The Dead Mule School of Southern Literature

Richard Weaver : Mule Toe

Poetry

 

My Official Highfalutin’ Southern Legitimacy Statement 

I was born on the same day that George Armstrong Custer died, though “Autie”, as he called his adopted self, and I never exchanged letters. But that don’t make me a soldier or a Southerner. The first ever color broadcast of commercial television happened in New York that same day in 1951. But I ain’t no Yankee either. Though I was born in Baltimore, a so-called neutral state, my family quickly realized the error of their ways, and 6 weeks later carried me banjo-like back to Huntsville (Rocket City) Alabamy (the Yellowhammer state) where they had met, courted, and later eloped to the land of dreamy dreams, New Orleans, aka The Big Easy. Now we’re talking. Guy Davenport (born in the Palmetto State (SC) in writing about the photographs of Eudora Welty (born in the Magnolia State (MS) offered this up on a heaping platter: Character is the design of our boundaries. Seven goddamn lovely words that say more about what we call the south than Charlie Bob Mason (was the jar named after him?) and Jerry Dixon (Dixon Dixie?), two Brits brought over to arbitrate a dispute between Maryland aka The Free State – it refused to recognize Prohibition) and Pennsylvania (Keystone State). As a side note, I met Miss Eudora once. Her Collected Stories had just been issued by HBJ. I was a bookseller at the time, managing a store in the heart of the French Quarter, on Royal Street. 3 blocks from the meandering Mississippi. One block from the open human sewer that is Bourbon Street.

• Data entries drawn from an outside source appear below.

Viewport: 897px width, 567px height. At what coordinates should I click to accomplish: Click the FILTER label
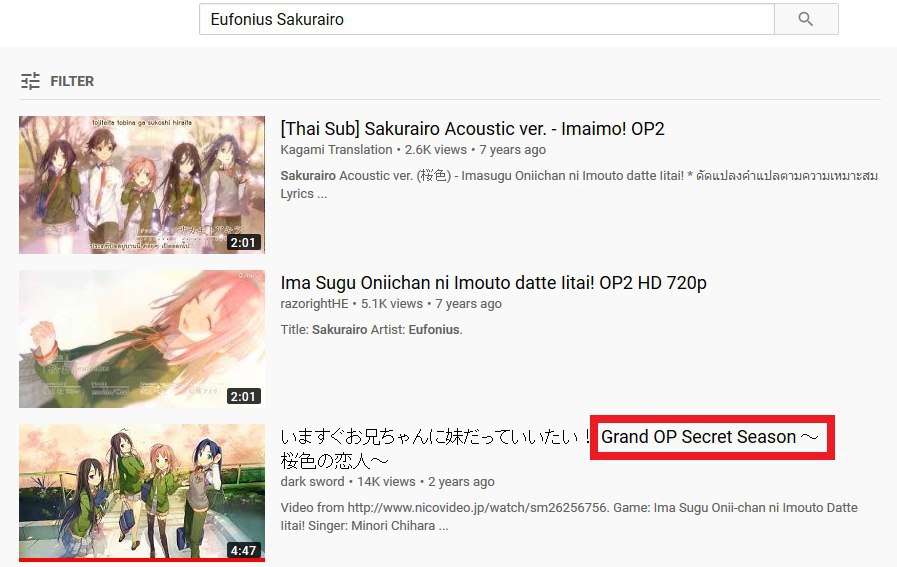pyautogui.click(x=72, y=81)
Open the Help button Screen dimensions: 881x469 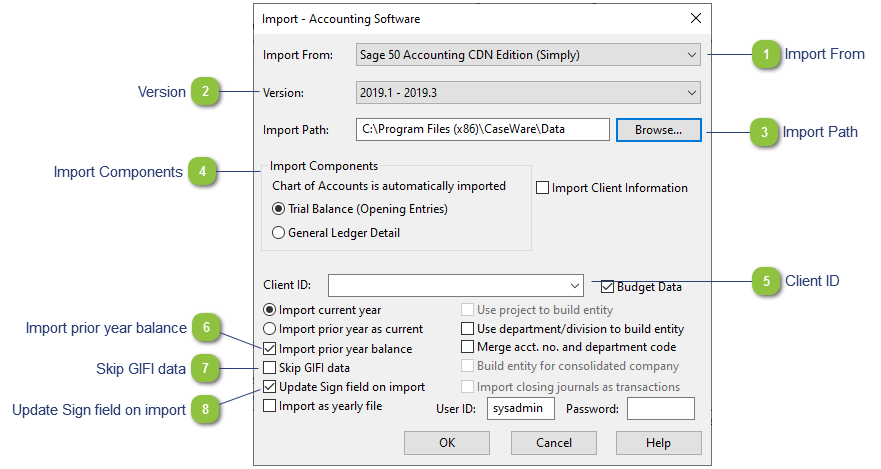point(659,443)
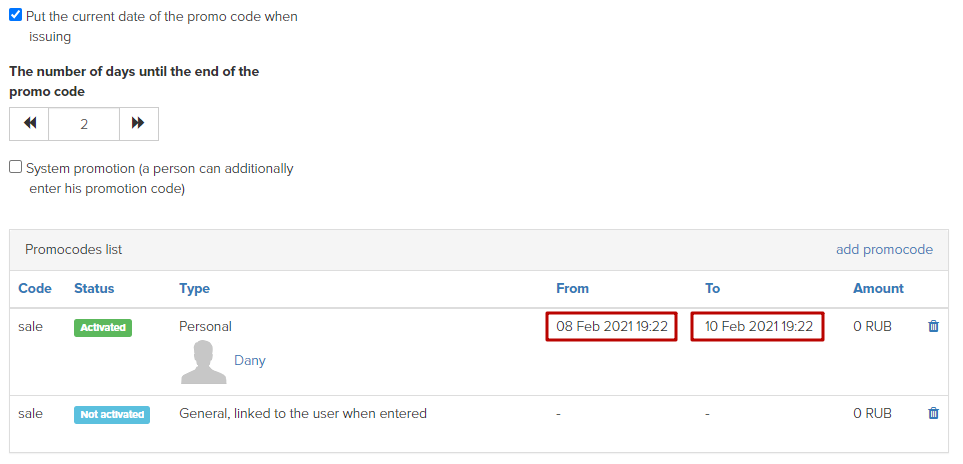This screenshot has height=464, width=963.
Task: Sort by the To date column
Action: (x=712, y=288)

The American Booksellers Conference was in Hotlanta (Peach state) that year. 1980 it was. What passes for memory says we were all in a Hyatt. It was the second day of the conference. I was on the 15th floor. It’s 5:30. I’m using coffee to dilute the previous night’s overindulgence and working on book orders to be placed. I had brought my copy of Collected Stories with me. It can’t all be work you know. And I like to Read. And Reread. (I later opened my own bookstore named, wait for it, The Readers Bookshop. No Shoppe for me). One last detail is important. For some reason that morning I had removed the book’s dust jacket to look at the spine. (It’s a holdover from my teenage years when I would haunt antiquarian bookstores looking for old books with fore-edge paintings). What I discovered in this case was that my copy was English bound. by American publishing standards. Interesting. Novel. But it was the contents that mattered. Seriously. I put the jacket back on and continue with my ordering chores.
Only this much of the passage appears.